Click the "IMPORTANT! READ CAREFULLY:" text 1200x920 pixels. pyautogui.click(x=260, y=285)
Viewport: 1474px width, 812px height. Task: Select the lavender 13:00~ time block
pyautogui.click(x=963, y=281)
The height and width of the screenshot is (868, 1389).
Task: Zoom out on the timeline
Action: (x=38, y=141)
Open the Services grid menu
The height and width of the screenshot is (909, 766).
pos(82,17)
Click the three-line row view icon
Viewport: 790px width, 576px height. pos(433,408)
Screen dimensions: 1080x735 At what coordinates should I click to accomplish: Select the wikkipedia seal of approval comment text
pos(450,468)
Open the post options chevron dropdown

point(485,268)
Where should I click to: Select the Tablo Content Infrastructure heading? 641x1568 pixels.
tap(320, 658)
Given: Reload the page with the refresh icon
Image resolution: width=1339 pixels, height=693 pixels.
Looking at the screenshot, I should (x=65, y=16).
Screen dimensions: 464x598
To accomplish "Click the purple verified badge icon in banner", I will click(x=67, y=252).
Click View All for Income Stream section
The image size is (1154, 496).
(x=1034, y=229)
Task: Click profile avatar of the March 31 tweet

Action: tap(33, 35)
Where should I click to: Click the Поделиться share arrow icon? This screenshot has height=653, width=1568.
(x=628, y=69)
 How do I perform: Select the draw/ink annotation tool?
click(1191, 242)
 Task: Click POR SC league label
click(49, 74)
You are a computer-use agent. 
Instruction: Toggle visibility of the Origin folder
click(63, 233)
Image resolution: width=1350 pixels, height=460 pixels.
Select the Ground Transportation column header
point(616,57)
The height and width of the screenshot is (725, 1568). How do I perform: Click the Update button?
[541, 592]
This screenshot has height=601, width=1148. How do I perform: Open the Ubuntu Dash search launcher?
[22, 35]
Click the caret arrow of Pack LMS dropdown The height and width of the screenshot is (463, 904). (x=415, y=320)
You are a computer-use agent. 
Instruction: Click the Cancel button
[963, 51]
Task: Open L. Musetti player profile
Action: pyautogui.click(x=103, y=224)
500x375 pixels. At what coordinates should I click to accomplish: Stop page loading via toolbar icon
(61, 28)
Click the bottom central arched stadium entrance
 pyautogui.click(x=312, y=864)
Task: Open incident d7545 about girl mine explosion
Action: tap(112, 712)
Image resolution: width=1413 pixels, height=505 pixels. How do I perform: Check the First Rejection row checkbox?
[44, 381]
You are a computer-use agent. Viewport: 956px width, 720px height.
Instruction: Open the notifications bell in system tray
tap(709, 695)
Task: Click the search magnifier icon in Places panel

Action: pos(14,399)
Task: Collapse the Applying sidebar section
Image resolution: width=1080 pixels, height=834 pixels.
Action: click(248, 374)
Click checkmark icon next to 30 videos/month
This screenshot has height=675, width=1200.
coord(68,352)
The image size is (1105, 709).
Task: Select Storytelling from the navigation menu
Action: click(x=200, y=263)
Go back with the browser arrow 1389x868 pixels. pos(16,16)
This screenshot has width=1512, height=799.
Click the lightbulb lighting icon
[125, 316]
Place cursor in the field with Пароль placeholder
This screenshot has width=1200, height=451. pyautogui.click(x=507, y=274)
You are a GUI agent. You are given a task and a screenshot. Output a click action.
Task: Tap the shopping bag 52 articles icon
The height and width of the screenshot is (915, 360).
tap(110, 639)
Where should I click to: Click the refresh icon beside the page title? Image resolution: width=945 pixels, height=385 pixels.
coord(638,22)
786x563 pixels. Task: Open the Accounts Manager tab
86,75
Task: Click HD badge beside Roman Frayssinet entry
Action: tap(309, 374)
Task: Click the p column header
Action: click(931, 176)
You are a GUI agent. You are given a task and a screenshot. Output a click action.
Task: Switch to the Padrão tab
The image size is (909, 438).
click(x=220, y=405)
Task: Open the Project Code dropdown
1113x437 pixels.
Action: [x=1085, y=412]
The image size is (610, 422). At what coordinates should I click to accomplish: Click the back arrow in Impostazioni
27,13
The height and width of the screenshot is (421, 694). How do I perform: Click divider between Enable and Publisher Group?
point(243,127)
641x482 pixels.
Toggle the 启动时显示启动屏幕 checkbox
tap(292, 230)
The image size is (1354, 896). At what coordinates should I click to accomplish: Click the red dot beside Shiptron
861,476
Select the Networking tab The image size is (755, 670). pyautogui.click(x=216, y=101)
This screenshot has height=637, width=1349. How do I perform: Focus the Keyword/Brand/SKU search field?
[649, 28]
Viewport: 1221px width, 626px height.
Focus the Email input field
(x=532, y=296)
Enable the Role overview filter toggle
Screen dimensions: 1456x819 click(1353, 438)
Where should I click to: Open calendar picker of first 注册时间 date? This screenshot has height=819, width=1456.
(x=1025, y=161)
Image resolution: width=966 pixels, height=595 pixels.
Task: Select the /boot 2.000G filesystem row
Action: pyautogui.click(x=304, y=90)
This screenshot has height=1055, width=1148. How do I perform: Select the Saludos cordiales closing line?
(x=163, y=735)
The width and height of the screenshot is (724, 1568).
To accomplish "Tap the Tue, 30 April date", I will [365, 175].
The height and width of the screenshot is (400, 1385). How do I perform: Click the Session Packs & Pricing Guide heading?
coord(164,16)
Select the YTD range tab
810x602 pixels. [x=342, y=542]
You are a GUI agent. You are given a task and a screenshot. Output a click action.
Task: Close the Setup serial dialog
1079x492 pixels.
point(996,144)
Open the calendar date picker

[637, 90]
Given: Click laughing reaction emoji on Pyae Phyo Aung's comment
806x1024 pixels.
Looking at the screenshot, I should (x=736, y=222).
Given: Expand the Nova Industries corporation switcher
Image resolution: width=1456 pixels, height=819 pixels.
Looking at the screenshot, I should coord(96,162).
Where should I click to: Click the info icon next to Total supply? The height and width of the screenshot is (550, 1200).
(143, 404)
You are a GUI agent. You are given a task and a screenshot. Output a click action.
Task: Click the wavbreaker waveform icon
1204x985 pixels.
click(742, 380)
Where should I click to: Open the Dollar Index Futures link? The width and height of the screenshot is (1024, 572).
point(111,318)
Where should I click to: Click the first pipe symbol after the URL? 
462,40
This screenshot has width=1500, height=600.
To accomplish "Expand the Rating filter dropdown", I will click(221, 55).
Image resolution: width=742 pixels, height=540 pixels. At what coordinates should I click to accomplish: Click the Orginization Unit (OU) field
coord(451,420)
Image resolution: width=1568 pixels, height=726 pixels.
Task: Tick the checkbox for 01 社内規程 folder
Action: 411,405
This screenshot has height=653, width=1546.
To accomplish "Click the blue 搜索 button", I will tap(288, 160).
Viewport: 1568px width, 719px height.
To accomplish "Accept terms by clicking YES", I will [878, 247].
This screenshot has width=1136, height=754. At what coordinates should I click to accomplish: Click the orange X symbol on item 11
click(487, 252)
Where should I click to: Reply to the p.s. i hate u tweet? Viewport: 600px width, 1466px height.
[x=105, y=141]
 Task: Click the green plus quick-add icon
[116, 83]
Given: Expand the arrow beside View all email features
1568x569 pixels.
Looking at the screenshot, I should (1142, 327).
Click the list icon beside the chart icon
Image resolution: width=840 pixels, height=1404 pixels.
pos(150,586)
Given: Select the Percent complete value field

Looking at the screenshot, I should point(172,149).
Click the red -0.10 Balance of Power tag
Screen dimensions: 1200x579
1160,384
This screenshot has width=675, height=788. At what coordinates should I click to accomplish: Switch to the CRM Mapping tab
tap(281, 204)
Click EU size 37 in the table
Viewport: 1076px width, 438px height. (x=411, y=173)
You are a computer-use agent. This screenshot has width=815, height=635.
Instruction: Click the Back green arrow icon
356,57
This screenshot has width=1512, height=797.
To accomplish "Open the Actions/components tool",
-------
THE PROBLEM :: Copy out each line of the data containing the string "Expand".

TASK SOLUTION ::
Given: Expand the Nova Industries corporation switcher
To accomplish "Expand the Rating filter dropdown", I will click(221, 55).
Given: Expand the arrow beside View all email features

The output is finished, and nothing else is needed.